**Task brief:**
Pictures stay out; please output the remaining data exactly.

Collected data entries:
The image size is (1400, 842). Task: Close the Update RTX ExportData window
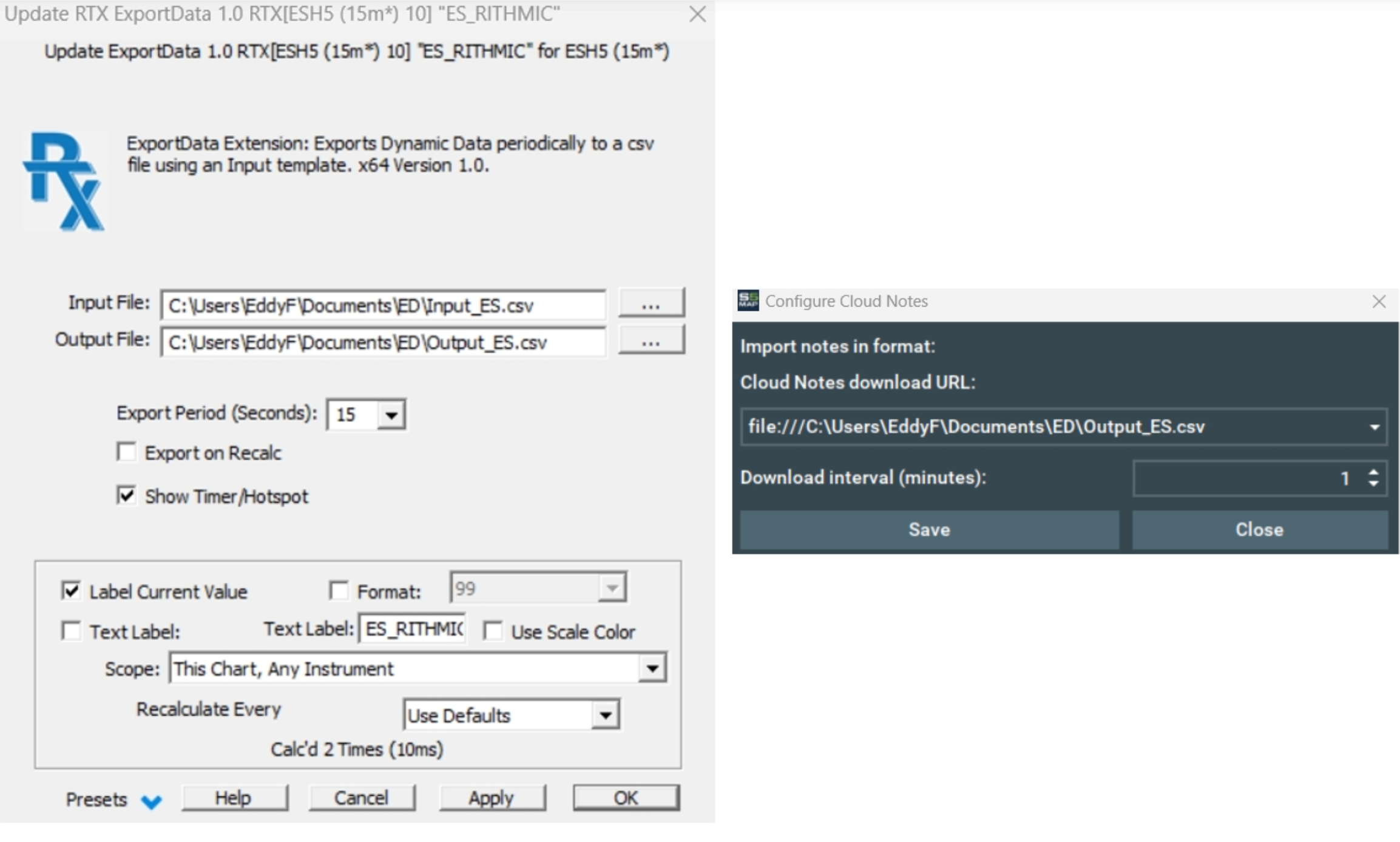pos(697,14)
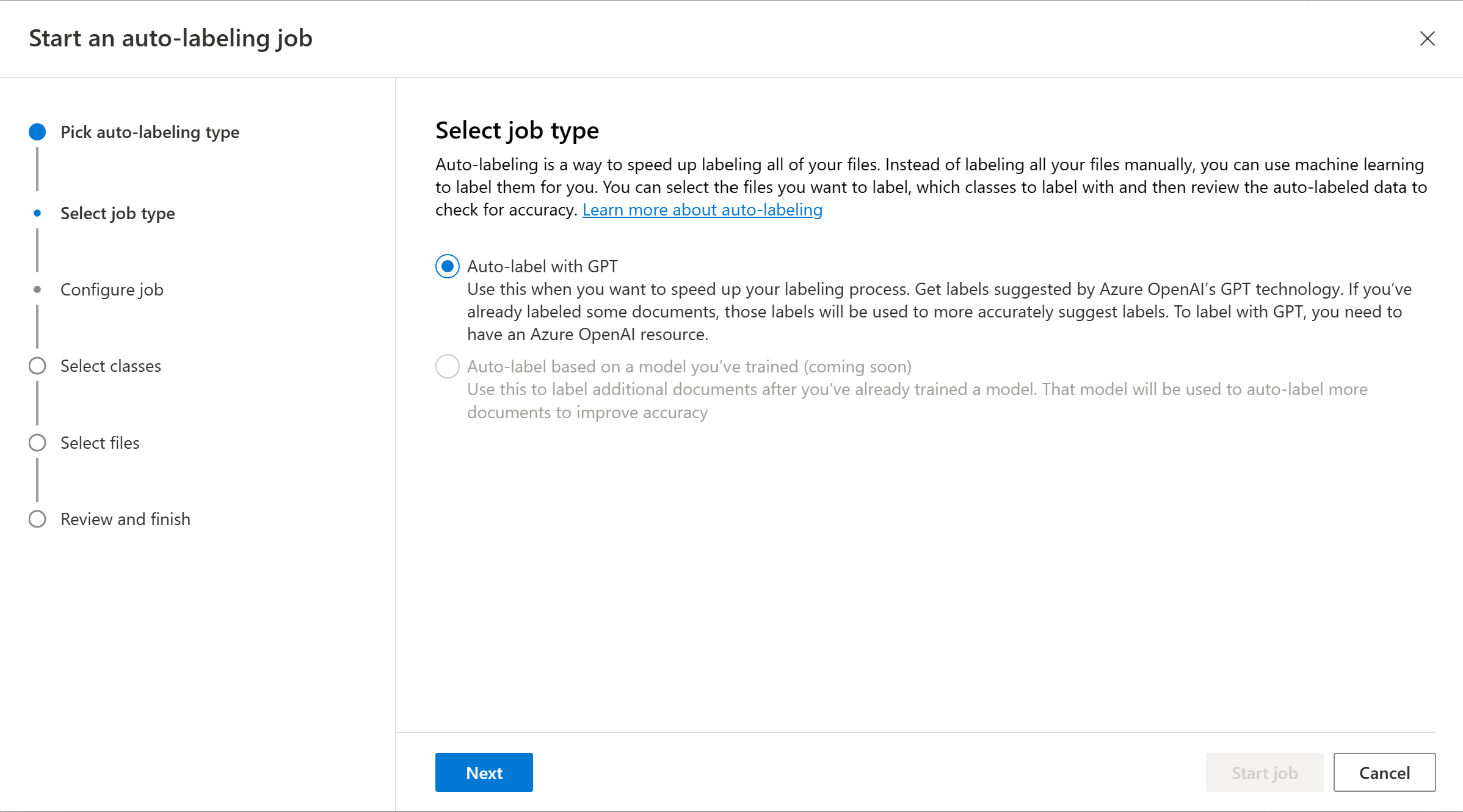Go to Pick auto-labeling type step label
This screenshot has height=812, width=1463.
tap(150, 132)
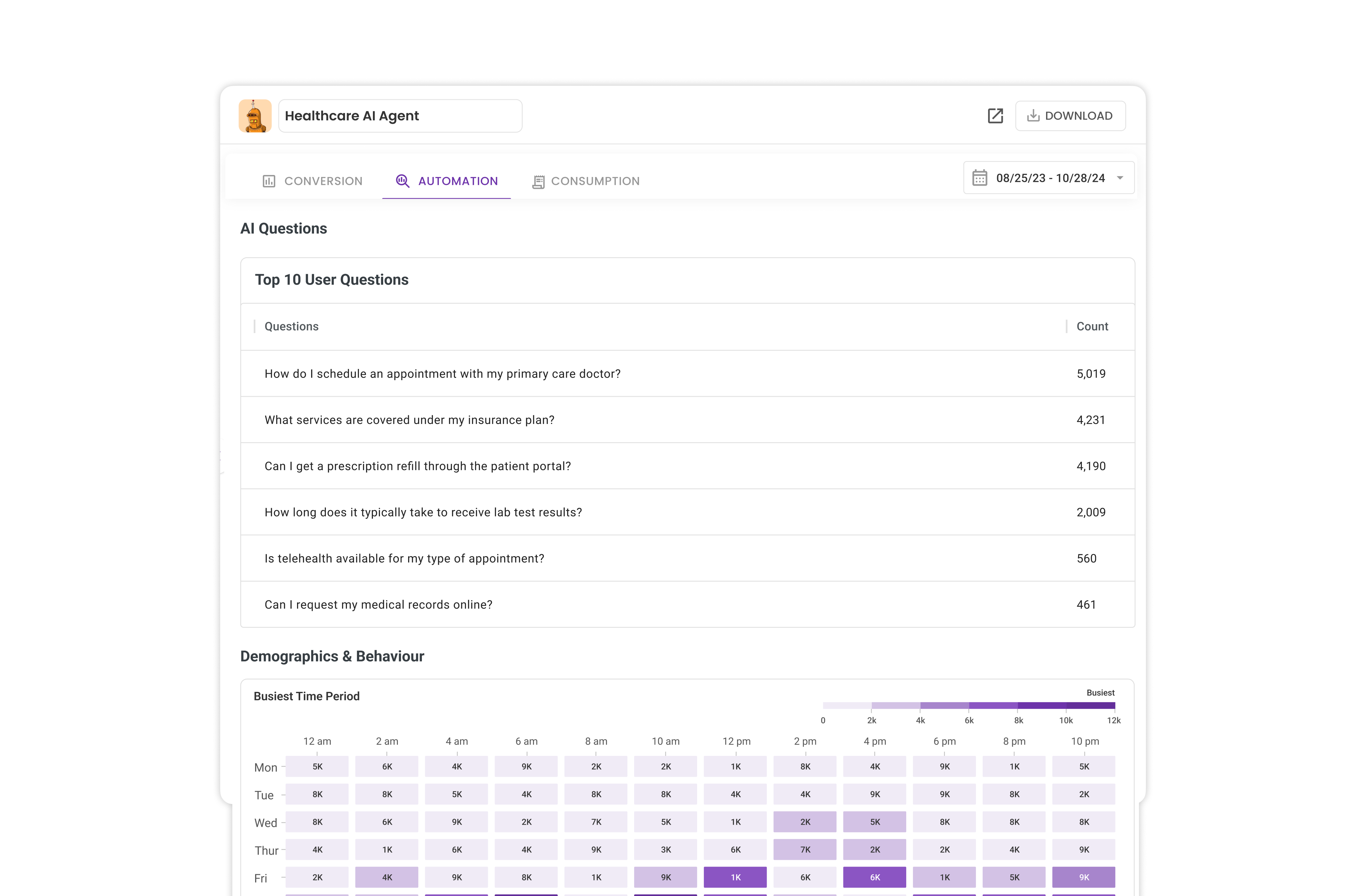The height and width of the screenshot is (896, 1370).
Task: Click the Friday 4 pm heatmap cell
Action: [874, 877]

**Answer to this task:**
The image size is (1400, 842). Task: Close the Update RTX ExportData window
pos(697,14)
Go to Pick auto-labeling type step label
This screenshot has height=812, width=1463.
tap(150, 132)
The height and width of the screenshot is (896, 1370).
Task: Click the Friday 4 pm heatmap cell
Action: [874, 877]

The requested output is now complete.